[SHORT PROBLEM]
Copy the passage from the report on desertification word for word, from "In his message, the" to "production each year.".

[QUOTED PASSAGE]
------------------------------------

Top UN officials on Friday called for more world efforts to combat desertification and restore land resources as nearly 800 million people are chronically undernourished as a direct consequence of land degradation, declining soil, fertility, unsustainable water use, drought and biodiversity loss.
The desertification requires solutions to helping communities increase resilience to climate change, UN Secretary-General Ban Ki-moon said in his message to mark the World Day to Combat Desertification, whose theme this year is "Protect Earth. Restore land. Engage people."
"The livelihoods and well-being of hundreds of millions of people are at stake," Ban said.
Ranking among the greatest environmental challenges of the current times, desertification is a phenomenon that refers to the persistent degradation of dryland ecosystems by human activities - including unsustainable farming, mining, overgazing and clear-cutting of land, and by climate change.
The World Day, observed annually on June 17, is intended to promote public awareness of the issues of desertification and drought, and the implementation of the UN Convention to Combat Desertification (UNCCD) in those countries experiencing serious drought and/or desertification.
"Over the next 25 years, land degradation could reduce global food productivity by as much as 12 percent, leading to a 30-percent increase in world food prices," he said.
In his message, the UN chief noted more than 50 percent of agricultural land is moderately or severely degraded, with 12 million hectares lost to production each year.
"Desertification, land degradation, drought and climate change are interconnected," he said. "As a result of land degradation and climate change, the severity and frequency of droughts have been increasing, along with floods and extreme temperatures."
The secretary-general emphasized that without a long-term solution, desertification and land degradation will not only affect food supply but lead to increased migration and threaten the stability of many nations and regions.

------------------------------------

[GIVEN DATA]
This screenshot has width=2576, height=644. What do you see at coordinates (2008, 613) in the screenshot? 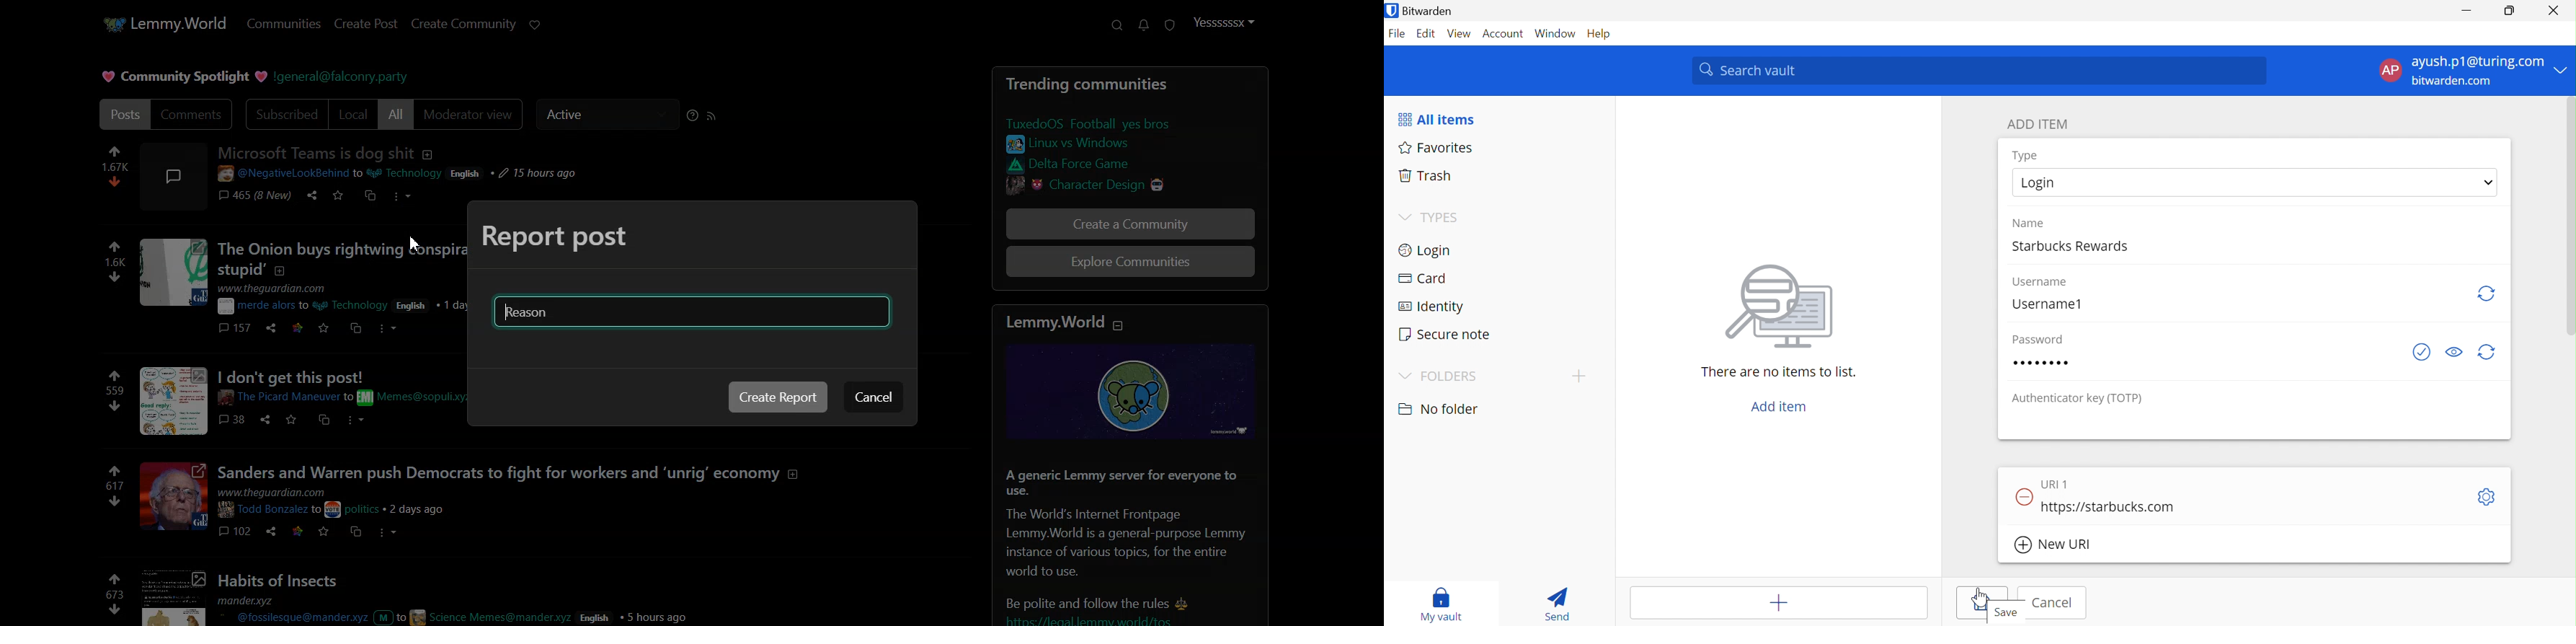
I see `Save` at bounding box center [2008, 613].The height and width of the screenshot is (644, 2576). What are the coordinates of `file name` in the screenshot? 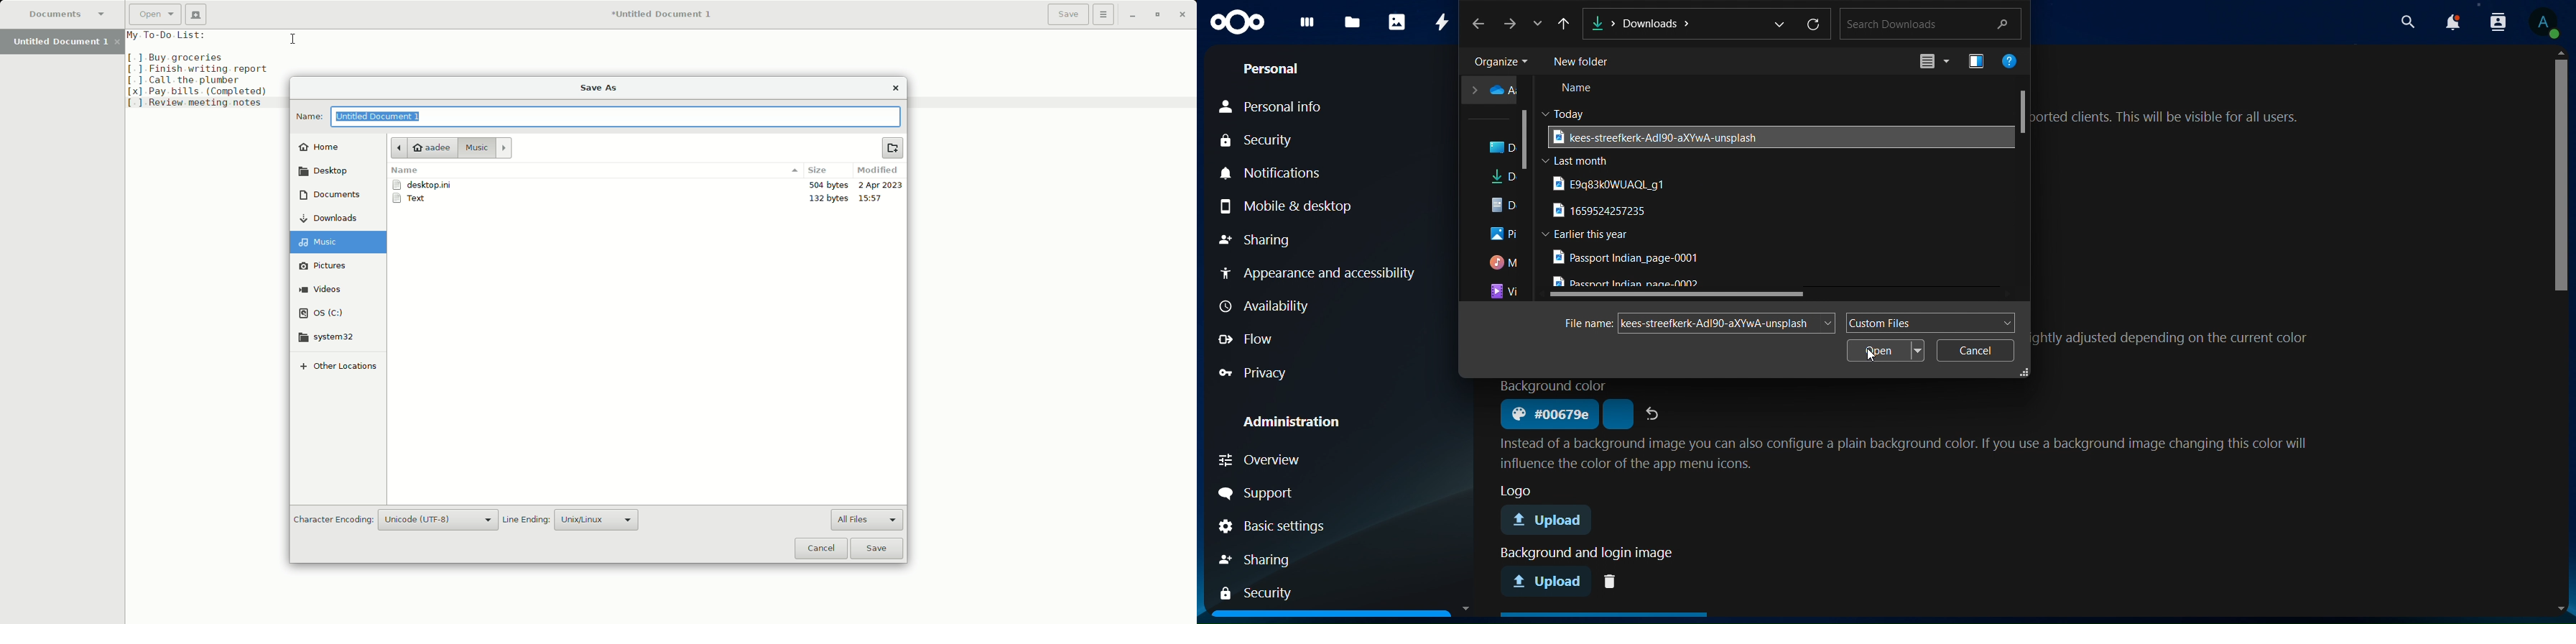 It's located at (1715, 322).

------------------------------------

[PROBLEM SOLUTION]
In his message, the UN chief noted more than 50 percent of agricultural land is moderately or severely degraded, with 12 million hectares lost to production each year.